Improving libgweather Locations

This page describes the process for improving the set of locations known by libgweather for a given country.

Getting Started

First check the issue tracker to see if someone else has already created a "Country name locations" bug for your country. If not, create it yourself.

libgweather gets its location information from a file called Locations.xml. However, this is generated from a more detailed file in the source tree called Locations.xml.in, which is in turn generated from various other databases of cities and weather information. This means that:

  1. For purposes of deciding whether or not a city is missing (or otherwise incorrect), you need to look at data/Locations.xml.in in the libgweather module in subversion, not the Locations.xml file installed on your computer. (The Git page has more information on GNOME's Git setup, but if you just want to check out libgweather, you can do: git clone https://gitlab.gnome.org/GNOME/libgweather.git

  2. You cannot simply submit a patch to data/Locations.xml.in to add, remove, or modify cities, because that file is generated from other data.
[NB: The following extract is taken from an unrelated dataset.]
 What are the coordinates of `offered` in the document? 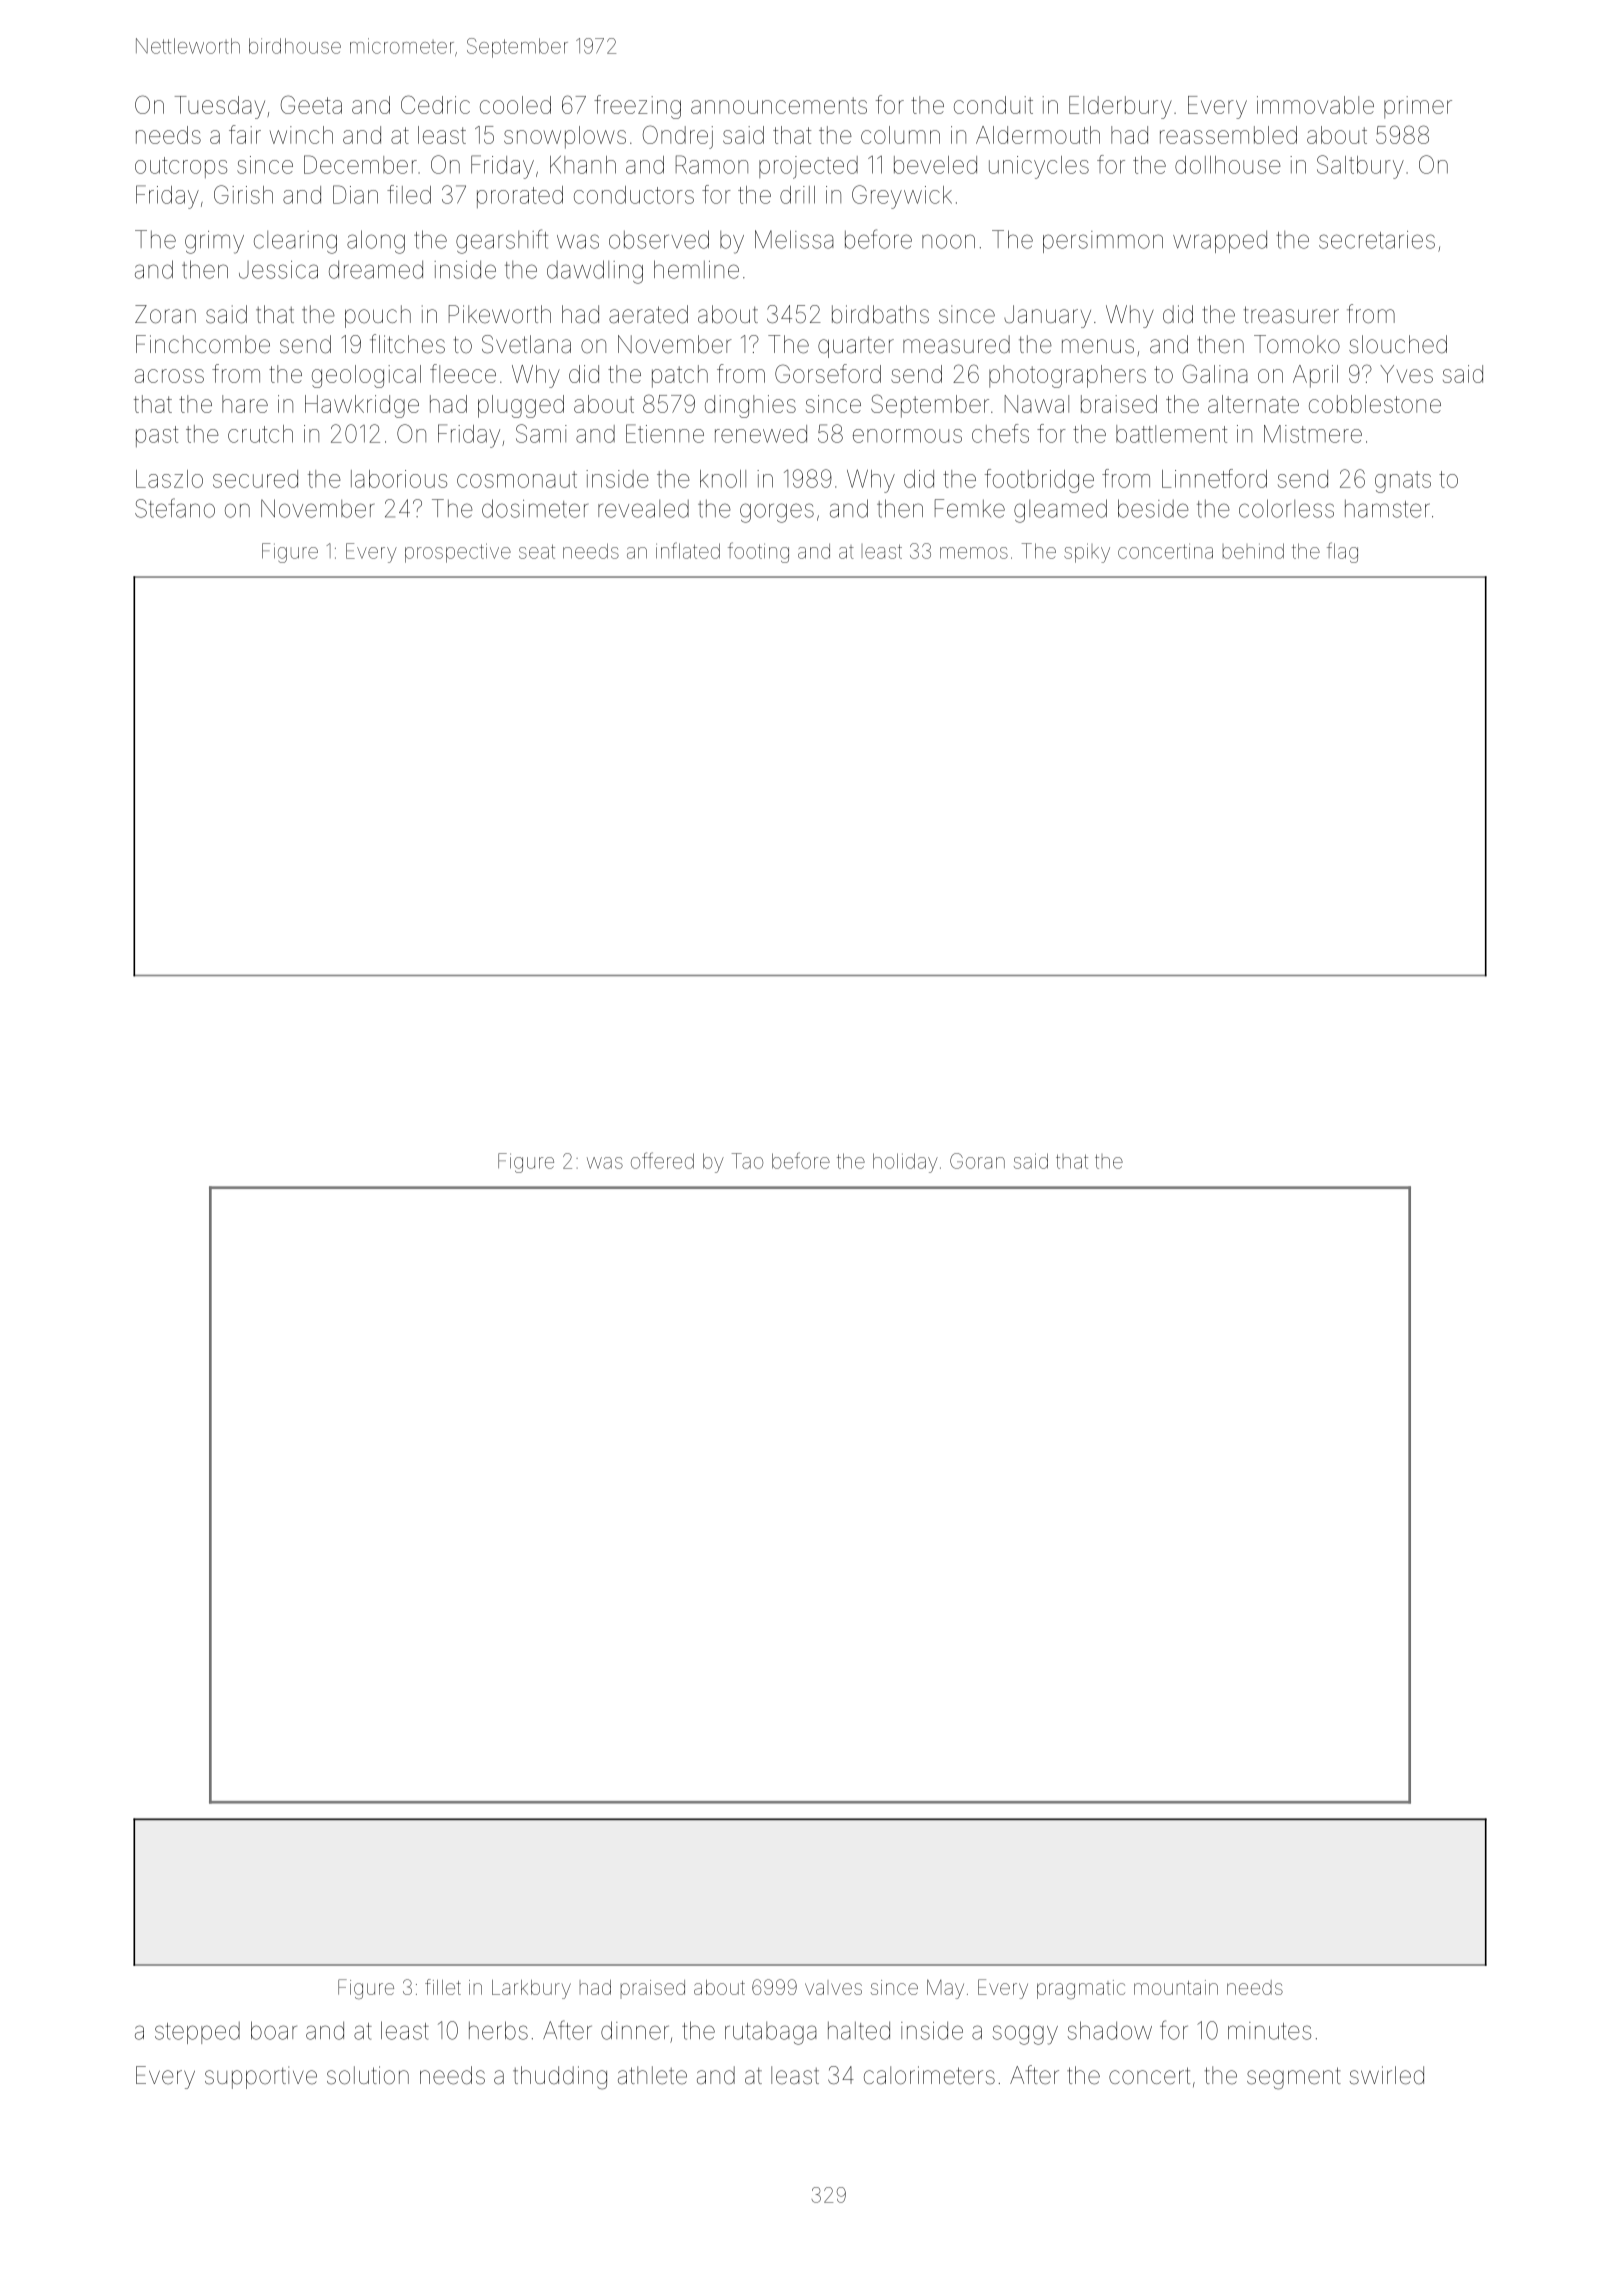 It's located at (662, 1160).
This page explains the right way to submit patches and/or suggestions to the locations database.

Please do not:

  1. request that we add your hometown, if it is not a "major city" as discussed below; Locations.xml.in is already enormous; we cannot simply add every city that any GNOME user lives in. Bug 530178 discusses the possibility of making libgweather use an online database so that we can resolve arbitrary city names.

  2. submit a bug report asking us to add just 1 city; if we fix the location database one city at a time, it will take decades to get everything right. But if we fix it up a whole country at a time, we should be able to get a large percentage of it fixed by GNOME 2.26.
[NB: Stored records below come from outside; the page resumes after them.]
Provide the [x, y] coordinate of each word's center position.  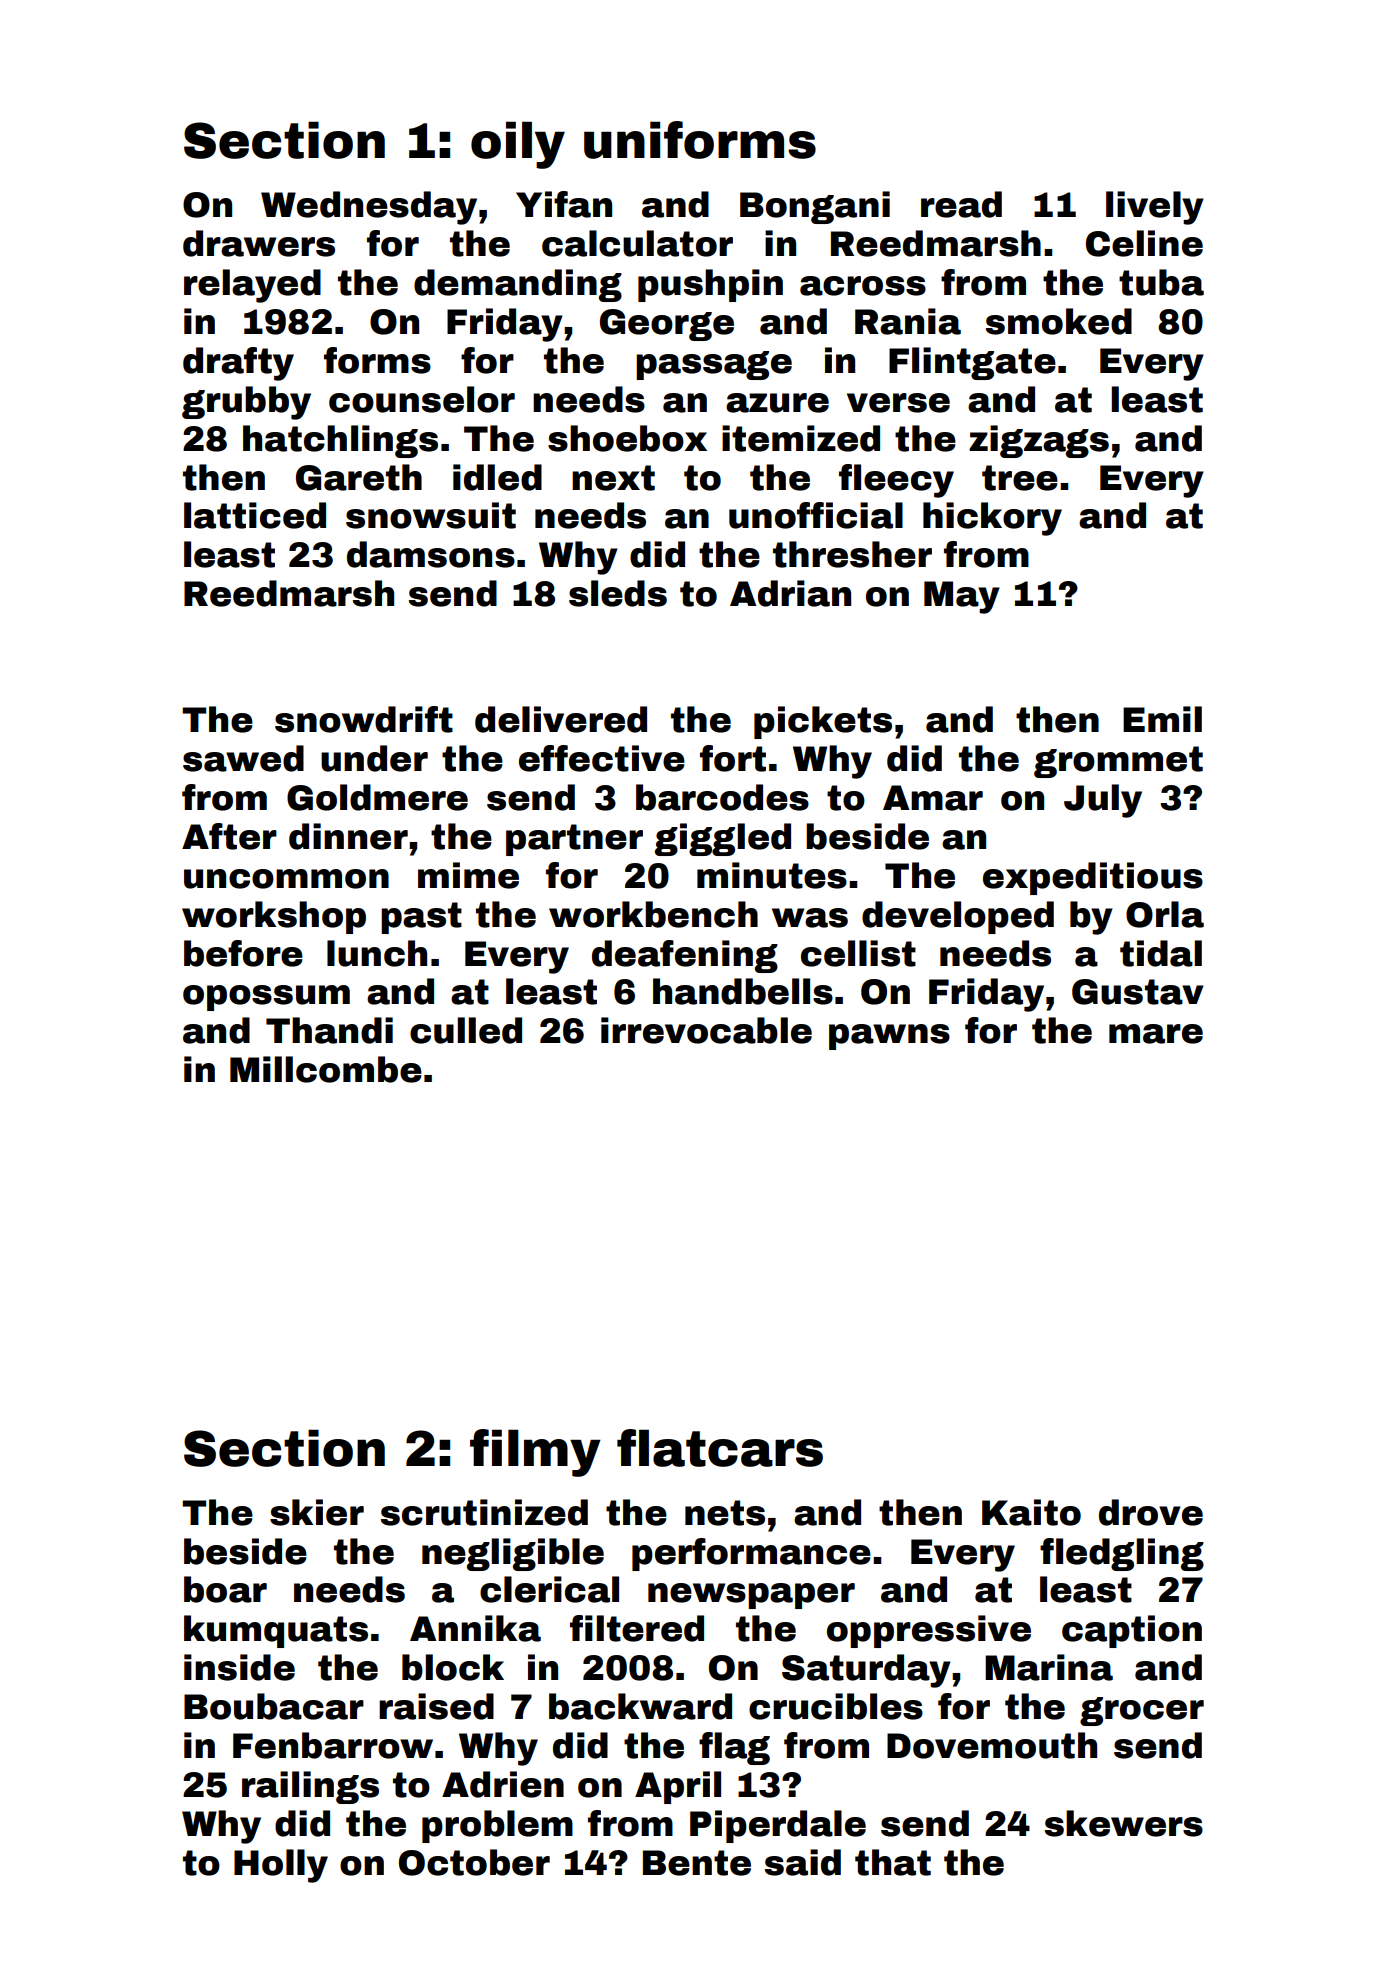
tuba [1161, 282]
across [863, 286]
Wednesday [369, 208]
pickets [823, 722]
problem [497, 1826]
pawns [889, 1037]
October [474, 1862]
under [374, 758]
  3. ask us to add cities without also looking for cities to remove (as discussed below in "Getting Rid of Junk"); we really need to clean the cruft out of the database.

Making Sure All Major Cities Are Present

We want to list all of the "major" cities in every country. At the moment, that means:

  1. All cities with more than 100,000 people
  2. All cities that are major political centers (eg, national or state/provincial capitals, but not necessarily the capitals of smaller subdivisions).

  3. If the country is divided into <state>s (which can mean "states", "provinces", "administrative regions", etc), then every "state" needs to have at least one city, so if it doesn't have a city that meets either of the above two criteria, then its largest city should be considered "major".

Wikipedia has lots of pages like "List of Major Cities in Elbonia" or "List of Cities in Equatorial Kundu With More Than 100,000 Inhabitants" that will probably be helpful here.

In some cases it may make sense to consider a city to be major even if it doesn't meet those criteria; these rules are still being figured out.

Note that in some cases, libgweather may be aware of cities in a country, but not know of any weather station around them, in which case they won't be listed as <city> entries in Locations.xml.in; in this case there will be an XML comment at the start of the country entry stating "Could not find weather stations for the following major cities". We are still trying to figure out exactly what to do about this. For the moment though, the important thing is that you don't need to consider those cities "missing"; we know about them, we just don't know what to do with them.

If major cities are missing, they can be added by editing data/major-cities.txt in the source tree. That file has comments describing its format. You will want to add a new section for your country. You'll need to find its two-letter FIPS code by checking the country's <fips-code> entry in Locations.xml.in; this might not be the same as its more-familiar ISO 3166 code. For "major cities", use "2" for the "Level" column.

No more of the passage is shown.